Anime’s Alternative Messages

Anime can teach messages of morals, self-confidence, the importance of family, and more, which are messages that can’t be received from Nickelodeon’s “Invader Zim” or Disney’s “Gravity Falls.” 

Cartoon Network’s “Samurai Jack” started in 2001 before being canceled in 2004. “Samurai Jack” followed a serious consecutive plotline and heavy cartoon violence. It was moved to Adult Swim, a late-night programming block geared towards an adult audience in 2017.

“HunterxHunter” is an anime that drives messages of morals and self-growth. It takes viewers on the tale of Gon Freecss, a 12-year-old boy who embarks on a journey to become a hunter. What sets this apart from the average Saturday morning cartoon? We see him encounter and deal with death, and how he deals with the abandonment of his father, all while having superhuman abilities. He also faces constant ever-looming death. This is not your typical cartoon subject manner.

Demon Slayer is another anime that handles heavy topics. “Demon Slayer” tells the tale of Tanjiro Kamado who must deal with the death of his father, and not soon after, the murder of his family. “Demon Slayer” gives viewers a look at the ups and downs of growing up and the pressures of growing up without both parents in a gory setting.
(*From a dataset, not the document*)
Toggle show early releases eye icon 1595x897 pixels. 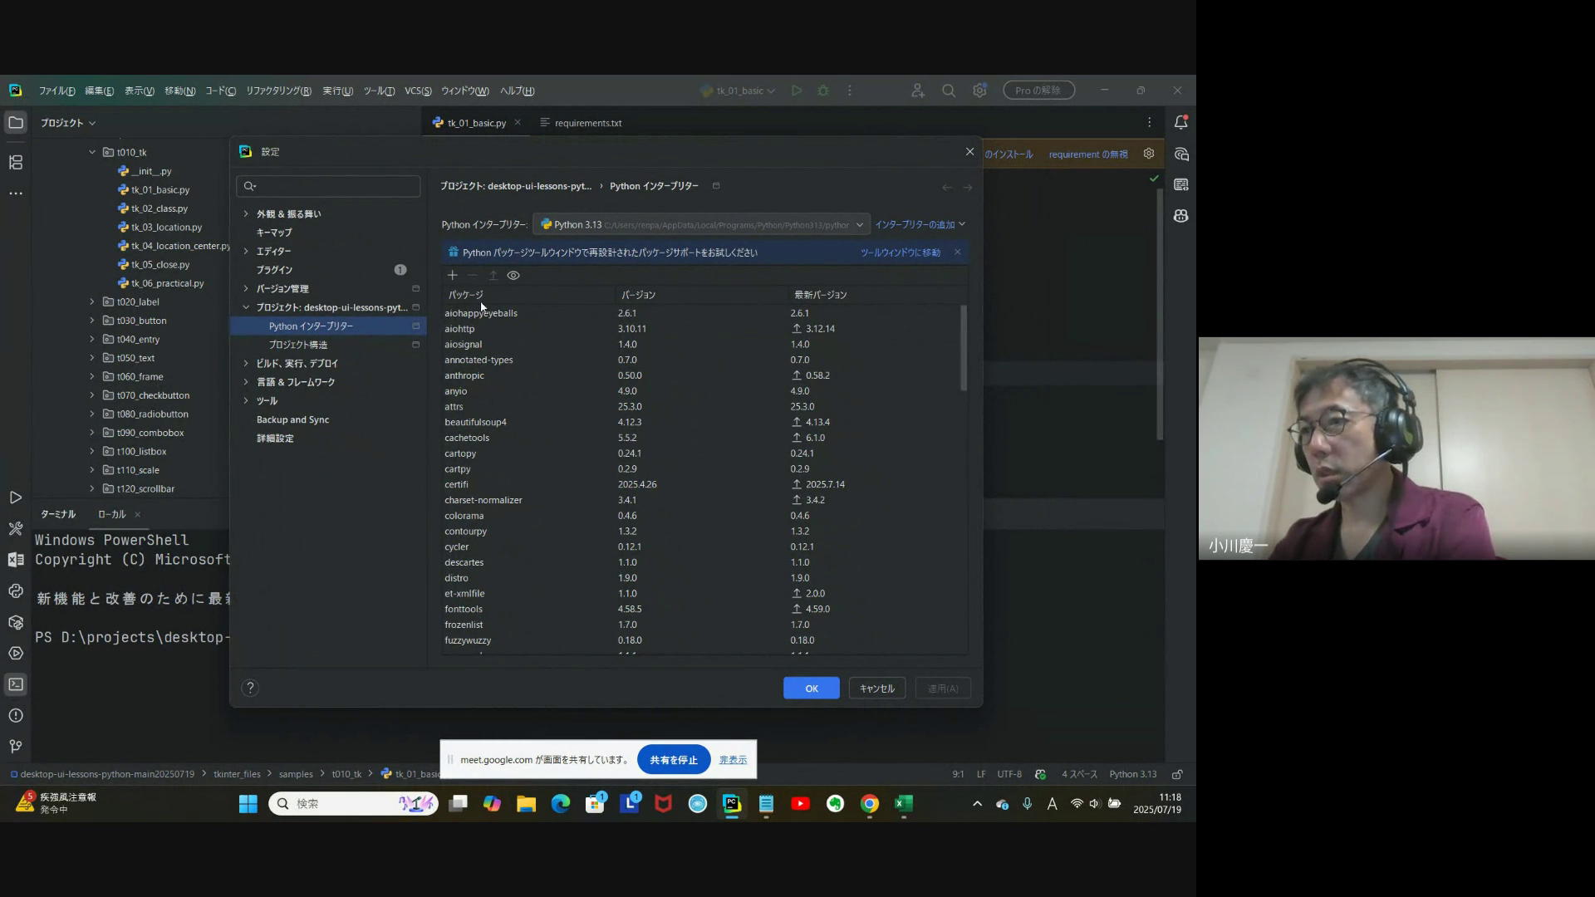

The subject manner of anime can cover things like suicide (“Sankarea: Undying Love”) or sexual assault (“Banana Fish”).  It’s possible anime’s ability to be versatile and inclusive in content is the main reason it’s popular.  Whatever it is, anime has now started to become more mainstream, spawning reboots and movies. Anime has certainly earned its spot in mainstream media, taking adult animation and stretching the horizons.